In the biopic Frida, director Julie Taymor portrays the work of the late artist Frida Kahlo with clarity of vision and sharp interpretation, drawing the narrative brushstrokes of her tragic life with the soul-stirring colors of her paintings.
In the title role, Salma Hayek heads a strong ensemble that includes Alfred Molina, Mia Maestro and Ashley Judd, and graphic animation, which brings Kahlo’s work to life, makes Frida a triumph of the imagination.
Starting with her teenage years, the story follows Kahlo’s journey from the horrific bus accident, which left her crippled for the rest of her life. Through the years, her pain grows deeper as her artistry flourishes little by little. After recovering mobility from her accident, she asks the womanizing Mexican painter Diego Rivera (Molina) to appraise her work. Entranced, he encourages her, and they join forces as painters first, then as revolutionaries, and finally as lovers.
But the demons that linger in her ailing body gather into an evil force that pervades her tempestuous relationship with Diego. When they eventually decide to marry, they’re aware that their problems are only beginning. As Diego’s career begins to blossom and the two head to New York, their love is tested through unusual infidelities, which continue with startling regularity through most of their lives. While Frida quietly continues to paint better paintings throughout Diego’s rise in popularity–professionally and personally–her interior, body and soul, is beginning to break down. It’s her ability and strength to capture this breakdown that helps shape her into a great artist; ironically, this blossoming is the most uncaptured aspect of her life, and also the film’s weakest aspect.
Frida’s success as an artist seems to be merely a footnote in an already complex and grueling existence, narrowing the focus to the artist’s pain more than her dynamic use of the former. But Taymor’s directorial approach compensates for this problem by highlighting Kahlo’s work through all of her creative choices. The boldness of the cinematography, the consistency of the artistic design, and the stunning costume choices bring the art of Kahlo’s world to the forefront of the story, even if in the script her personal life seems to be overshadowing her artwork.

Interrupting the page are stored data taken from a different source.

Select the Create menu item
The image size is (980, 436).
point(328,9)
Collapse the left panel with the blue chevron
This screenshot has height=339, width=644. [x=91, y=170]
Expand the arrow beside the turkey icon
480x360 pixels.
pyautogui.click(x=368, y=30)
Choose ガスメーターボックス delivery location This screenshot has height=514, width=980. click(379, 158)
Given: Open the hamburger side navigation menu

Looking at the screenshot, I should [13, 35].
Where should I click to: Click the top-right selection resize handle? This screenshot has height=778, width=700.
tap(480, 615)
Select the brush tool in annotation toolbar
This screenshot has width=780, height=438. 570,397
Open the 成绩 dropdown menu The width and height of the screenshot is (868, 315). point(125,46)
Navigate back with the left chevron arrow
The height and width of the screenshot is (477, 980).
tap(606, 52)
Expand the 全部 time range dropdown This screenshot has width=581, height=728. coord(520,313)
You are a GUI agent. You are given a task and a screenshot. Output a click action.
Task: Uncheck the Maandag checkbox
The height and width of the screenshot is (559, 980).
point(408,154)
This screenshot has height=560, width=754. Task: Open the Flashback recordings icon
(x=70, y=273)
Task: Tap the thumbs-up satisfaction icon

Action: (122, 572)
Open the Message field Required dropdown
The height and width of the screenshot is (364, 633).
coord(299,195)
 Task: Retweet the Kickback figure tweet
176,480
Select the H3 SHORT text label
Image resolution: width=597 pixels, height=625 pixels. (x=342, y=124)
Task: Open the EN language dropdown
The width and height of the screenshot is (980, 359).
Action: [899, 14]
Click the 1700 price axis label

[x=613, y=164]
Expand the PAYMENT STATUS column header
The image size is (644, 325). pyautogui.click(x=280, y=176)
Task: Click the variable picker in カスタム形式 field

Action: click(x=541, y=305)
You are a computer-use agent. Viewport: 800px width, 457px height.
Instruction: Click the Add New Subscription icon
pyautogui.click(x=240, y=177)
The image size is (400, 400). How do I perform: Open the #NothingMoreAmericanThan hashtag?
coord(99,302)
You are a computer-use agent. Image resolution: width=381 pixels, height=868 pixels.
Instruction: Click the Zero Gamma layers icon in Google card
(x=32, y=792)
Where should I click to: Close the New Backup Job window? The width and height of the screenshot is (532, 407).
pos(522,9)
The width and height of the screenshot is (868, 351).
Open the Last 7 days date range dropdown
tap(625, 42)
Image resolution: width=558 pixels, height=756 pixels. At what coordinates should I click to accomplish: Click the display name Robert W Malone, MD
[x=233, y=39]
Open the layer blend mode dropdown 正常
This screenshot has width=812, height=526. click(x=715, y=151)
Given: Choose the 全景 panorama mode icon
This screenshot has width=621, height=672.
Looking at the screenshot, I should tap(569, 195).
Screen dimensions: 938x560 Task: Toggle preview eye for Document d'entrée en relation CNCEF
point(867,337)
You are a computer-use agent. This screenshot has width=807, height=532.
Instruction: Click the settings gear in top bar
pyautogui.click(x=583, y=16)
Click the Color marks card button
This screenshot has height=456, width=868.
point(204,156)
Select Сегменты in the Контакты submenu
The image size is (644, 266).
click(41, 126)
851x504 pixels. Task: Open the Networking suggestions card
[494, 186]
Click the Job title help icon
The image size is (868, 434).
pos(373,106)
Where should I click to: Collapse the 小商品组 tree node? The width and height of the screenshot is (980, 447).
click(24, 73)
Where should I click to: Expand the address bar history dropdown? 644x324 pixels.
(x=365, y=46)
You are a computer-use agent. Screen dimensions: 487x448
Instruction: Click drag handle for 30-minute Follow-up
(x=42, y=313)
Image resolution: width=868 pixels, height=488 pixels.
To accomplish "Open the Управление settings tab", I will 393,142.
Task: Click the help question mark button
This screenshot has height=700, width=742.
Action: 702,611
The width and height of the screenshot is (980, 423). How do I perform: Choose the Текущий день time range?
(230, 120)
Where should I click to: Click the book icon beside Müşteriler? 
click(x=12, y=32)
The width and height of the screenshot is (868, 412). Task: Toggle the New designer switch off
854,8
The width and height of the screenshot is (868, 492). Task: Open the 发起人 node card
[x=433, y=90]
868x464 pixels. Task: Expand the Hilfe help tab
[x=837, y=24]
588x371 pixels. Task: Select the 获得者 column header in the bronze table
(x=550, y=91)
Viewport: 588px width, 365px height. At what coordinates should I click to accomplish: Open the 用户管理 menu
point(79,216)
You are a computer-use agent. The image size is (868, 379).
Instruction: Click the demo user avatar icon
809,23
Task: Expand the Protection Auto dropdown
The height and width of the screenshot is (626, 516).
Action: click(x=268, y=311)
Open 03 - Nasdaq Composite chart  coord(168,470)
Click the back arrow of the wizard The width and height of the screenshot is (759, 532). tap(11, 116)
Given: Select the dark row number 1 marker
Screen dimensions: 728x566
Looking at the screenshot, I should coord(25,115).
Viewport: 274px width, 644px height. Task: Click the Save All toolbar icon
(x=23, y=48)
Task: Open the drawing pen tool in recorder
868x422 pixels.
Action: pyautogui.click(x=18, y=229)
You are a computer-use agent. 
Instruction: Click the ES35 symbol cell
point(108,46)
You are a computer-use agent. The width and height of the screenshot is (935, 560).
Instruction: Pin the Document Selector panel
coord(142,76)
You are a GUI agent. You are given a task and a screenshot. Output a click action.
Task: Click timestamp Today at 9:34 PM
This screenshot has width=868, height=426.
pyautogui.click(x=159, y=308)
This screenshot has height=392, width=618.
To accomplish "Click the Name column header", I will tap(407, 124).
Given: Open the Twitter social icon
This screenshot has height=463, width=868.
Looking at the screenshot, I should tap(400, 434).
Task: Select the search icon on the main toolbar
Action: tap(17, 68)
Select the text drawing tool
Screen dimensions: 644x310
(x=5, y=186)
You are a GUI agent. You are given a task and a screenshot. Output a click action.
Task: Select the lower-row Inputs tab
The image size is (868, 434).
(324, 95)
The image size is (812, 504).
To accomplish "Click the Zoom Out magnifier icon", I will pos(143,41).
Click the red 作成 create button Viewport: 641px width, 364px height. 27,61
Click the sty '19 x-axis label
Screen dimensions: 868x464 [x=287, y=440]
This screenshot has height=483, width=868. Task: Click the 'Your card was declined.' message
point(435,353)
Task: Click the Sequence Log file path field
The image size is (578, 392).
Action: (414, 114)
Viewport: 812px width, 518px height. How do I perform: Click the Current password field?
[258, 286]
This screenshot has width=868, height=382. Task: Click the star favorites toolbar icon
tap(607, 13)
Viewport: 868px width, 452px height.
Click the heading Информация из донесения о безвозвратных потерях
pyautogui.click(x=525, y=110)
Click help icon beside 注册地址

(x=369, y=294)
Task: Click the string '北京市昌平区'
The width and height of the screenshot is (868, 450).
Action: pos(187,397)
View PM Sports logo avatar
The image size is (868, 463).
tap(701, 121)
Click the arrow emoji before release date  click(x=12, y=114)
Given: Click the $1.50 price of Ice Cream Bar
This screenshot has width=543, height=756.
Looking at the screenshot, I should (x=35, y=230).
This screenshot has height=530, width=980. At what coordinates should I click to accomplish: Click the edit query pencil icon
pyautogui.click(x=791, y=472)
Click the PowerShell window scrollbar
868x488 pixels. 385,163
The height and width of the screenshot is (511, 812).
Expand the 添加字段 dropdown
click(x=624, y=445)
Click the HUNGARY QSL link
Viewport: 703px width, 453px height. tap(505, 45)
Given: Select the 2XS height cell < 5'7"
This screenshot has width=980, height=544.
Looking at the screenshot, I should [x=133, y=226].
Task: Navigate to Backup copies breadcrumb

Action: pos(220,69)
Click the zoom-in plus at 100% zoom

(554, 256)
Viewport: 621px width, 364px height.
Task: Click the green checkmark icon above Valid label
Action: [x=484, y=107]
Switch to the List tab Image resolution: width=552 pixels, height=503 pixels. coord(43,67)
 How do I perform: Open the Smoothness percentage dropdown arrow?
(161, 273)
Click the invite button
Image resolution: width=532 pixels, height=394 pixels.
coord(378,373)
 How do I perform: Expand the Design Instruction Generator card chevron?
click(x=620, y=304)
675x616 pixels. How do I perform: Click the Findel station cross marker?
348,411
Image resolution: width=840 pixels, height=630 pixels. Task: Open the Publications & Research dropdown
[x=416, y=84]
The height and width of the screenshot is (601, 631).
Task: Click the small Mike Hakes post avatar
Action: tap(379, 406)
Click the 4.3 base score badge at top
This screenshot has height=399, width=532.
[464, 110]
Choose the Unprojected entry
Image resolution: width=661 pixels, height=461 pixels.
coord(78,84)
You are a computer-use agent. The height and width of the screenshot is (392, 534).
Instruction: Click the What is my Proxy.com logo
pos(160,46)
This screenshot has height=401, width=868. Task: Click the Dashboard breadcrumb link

After returning to Mexico, changed and estranged, a final affair pushes Frida to the edge, and she and Diego separate. It’s at this point–much too late in the tale–that Frida’s artwork begins to be noticed. Her rise to success in Paris is overshadowed in the film by her lingering love for Diego, to whom she eventually returns, only for him to reject her once more. As their relationship breaks down, Frida begins to sell more of her work, and medications and operations aimed at re-starting her still damaged body seem to fail with greater frequency. In speedy succession, brought on by an outbreak of gangrene, Frida’s limbs begin to slow to a halt and the cripple becomes an invalid. However, Frida never quits painting and at the end of her life is rewarded not only by receiving a show in her own country, but also by the return of Diego, who cares incessantly for her in her final years. This reversal of compassion from Frida’s love for Diego, to Diego’s love for Frida, is unexpected and is not accounted for in the script; but as in life, love follows no discernable rules.
It’s possible that Frida’s own story accounts for the greatest obstacles in making the movie, a struggle common to biopics: how does an entire life fit the small frame of a film’s narrative? The way Taymor has answered this question brings into focus the aesthetic elements of Kahlo’s life–her art, her relationship with Diego, and all of the physical embodiments of her life of suffering.
Hayek’s performance so heartily embodies the painter that she and the actress become indistinguishable. But while Hayek’s Frida may look familiar on the outside, there’s little interior life for her designated by the script. The animated sequences of Kahlo’s paintings remain the most honest representation of this inner life.
Even so, despite shortcomings, the role is a physical triumph for Hayek, and one of her most psychologically demanding ones to date.
The visual elements, and the mixed sorrow and life that characterize Khalo’s work, make Frida the movie more effective than the scenario upon which it is based. A story that might seem unrealistic, haphazard or bizarre on paper can only be seen from the inside out, and that’s what Taymor has done.